Lincoln Triptych
This is my return to the submissions list after seven months of travel, during which I was often either incommunicado, or almost so. Technical wizardry does not always work as advertised. I do not seem to be able to suppress my historical bent.
Lincoln Triptych
Part One: Defiance
A land made soft
by Heaven's tears, cried
thru' blankets hung aloft.
Some ask with sighs:
“What ties us to this benighted place?”
Many crane their necks to watch the skies
as tempests rage – then with grace
deny the perils of better climes:
the city may seldom feel the mace,
but listen when the high clock chimes
the hours - the cathedral's peal
reminds them of her early times.
A thousand years of faith to heal
ancient ravages on its sentinel hill,
to stand alert, and not to kneel;
guardians defiant, calm and still,
as great wars roiled and raged
to test its aged will …
…and endured. Walls that caged
Lincoln’s pious commune
withstood vain warriors, were not razed.
She lives yet, gargantuan silhouette
under a summer moon,
while tourists, selfie-sticks in hand,
shiver slightly in the flaring light of June.
Part two: Pilgrim
Music sings in quiet corners,
repeats herself in the silvern night
‘till the bleaching shadows order
flights of memories, vague and bright,
but always in a minor key,
not to outshine their emerging light.
A lullaby floats along a Lincoln spinney,
soulful as sea-mist adrift at dawn,
to soothe summer’s smallest misery.
Now a girl grown strong, a wild cimarron,
wanders far as her world recedes
to the beat of tympans; to herself withdrawn.
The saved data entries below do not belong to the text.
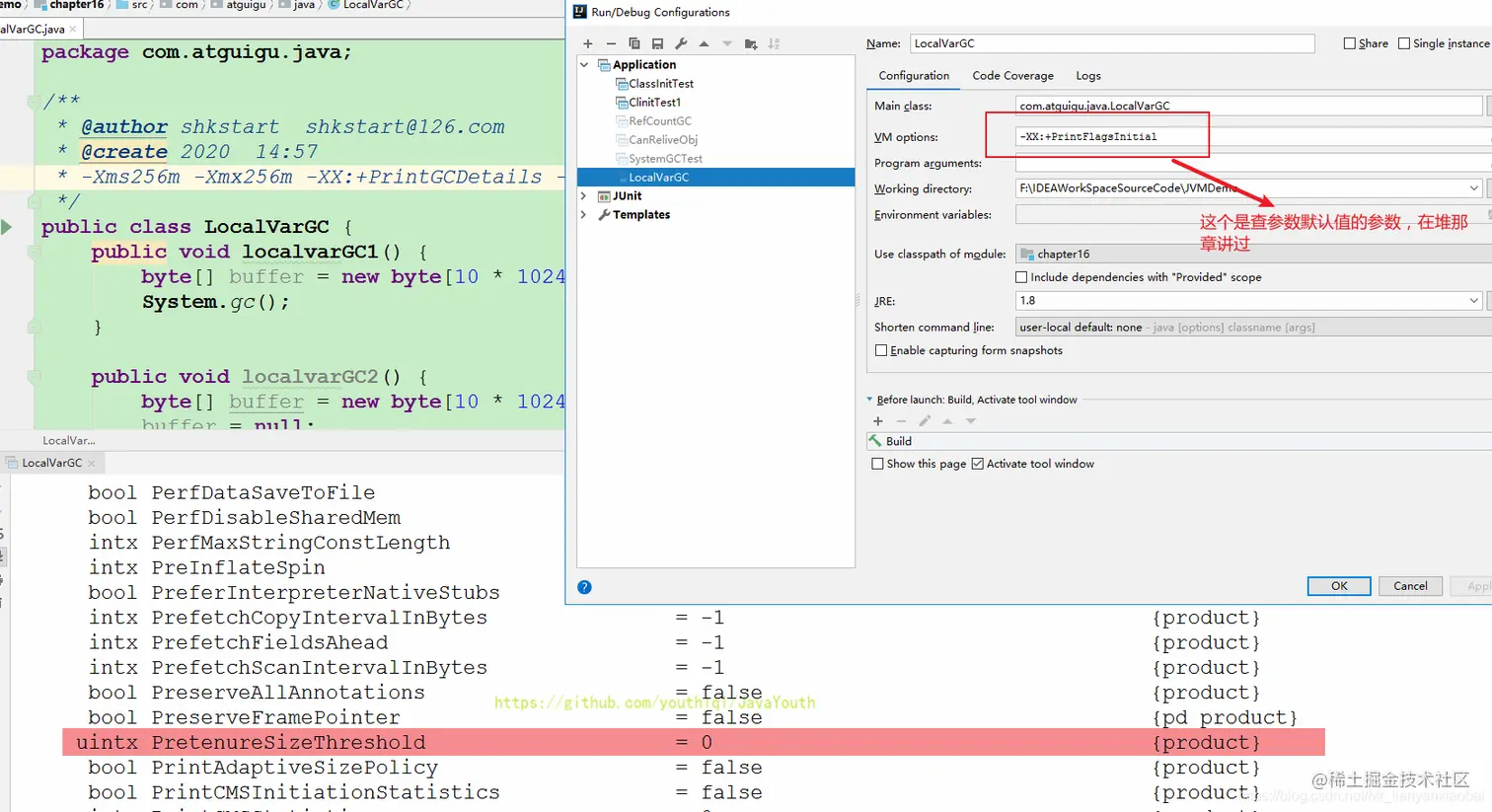
Task: Expand the JUnit tree node
Action: (585, 196)
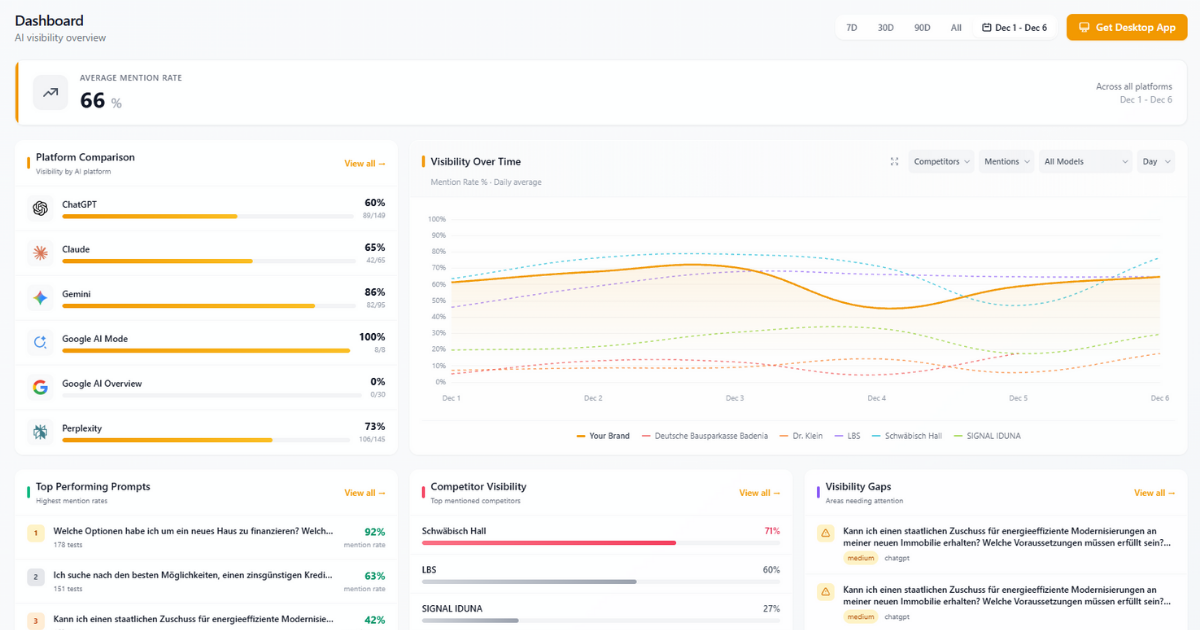Image resolution: width=1200 pixels, height=630 pixels.
Task: Switch to the 7D time range
Action: pos(851,27)
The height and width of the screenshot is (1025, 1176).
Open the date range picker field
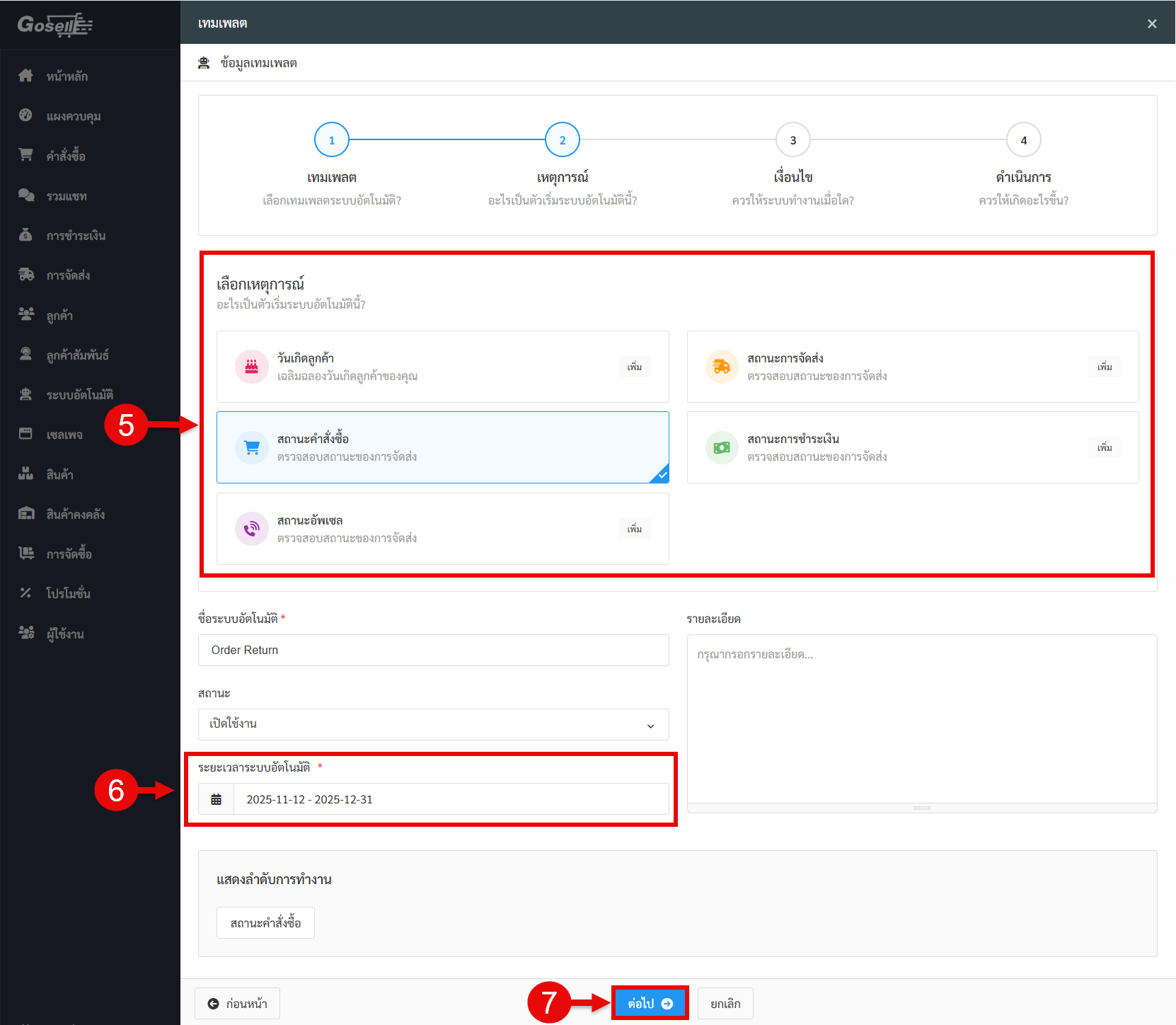[450, 799]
As a woman no wiser she still believes
that happiness grows thru’ a heart of ice,
but her soul is frozen, her ego grieves.
In middle age she has paid the price;
now her music is Saint Matthew Passion,
her humour a grain of Bach's paradise,
but the chills of autumn soon will turn
the Pilgrim from her walking shoes,
the hermit from her mountain top,
the music from her muse.
Part Three: Two Temples
One an act of simple duty, the other
a triumph of the mason’s art,
walk in sunshine, like sister and brother;
each the whole, each one a part
of the vault of humanity, rising
to meet the evil Chaplin’s heart;
the steady eyes of flyers apprising
two temples built of courage and faith,
their bombers soaring, dark angels flying
over graven-imaged cathedral wraiths,
surveying Lincoln’s stoic mourners
‘til, alighting on England’s honoured earth
they breathe again its English airs,
listen, silent, for their comrades’ return,
while staring once more at empty chairs.
Chris Hubbard
Hemingby, 2017
Cynthia Buell Thomas
Tue 10th Oct 2017 12:41
Welcome back. I'll read this carefully tomorrow - today I've run out of time. Don't want to give just 50% of my attention because I'm 'rushing'.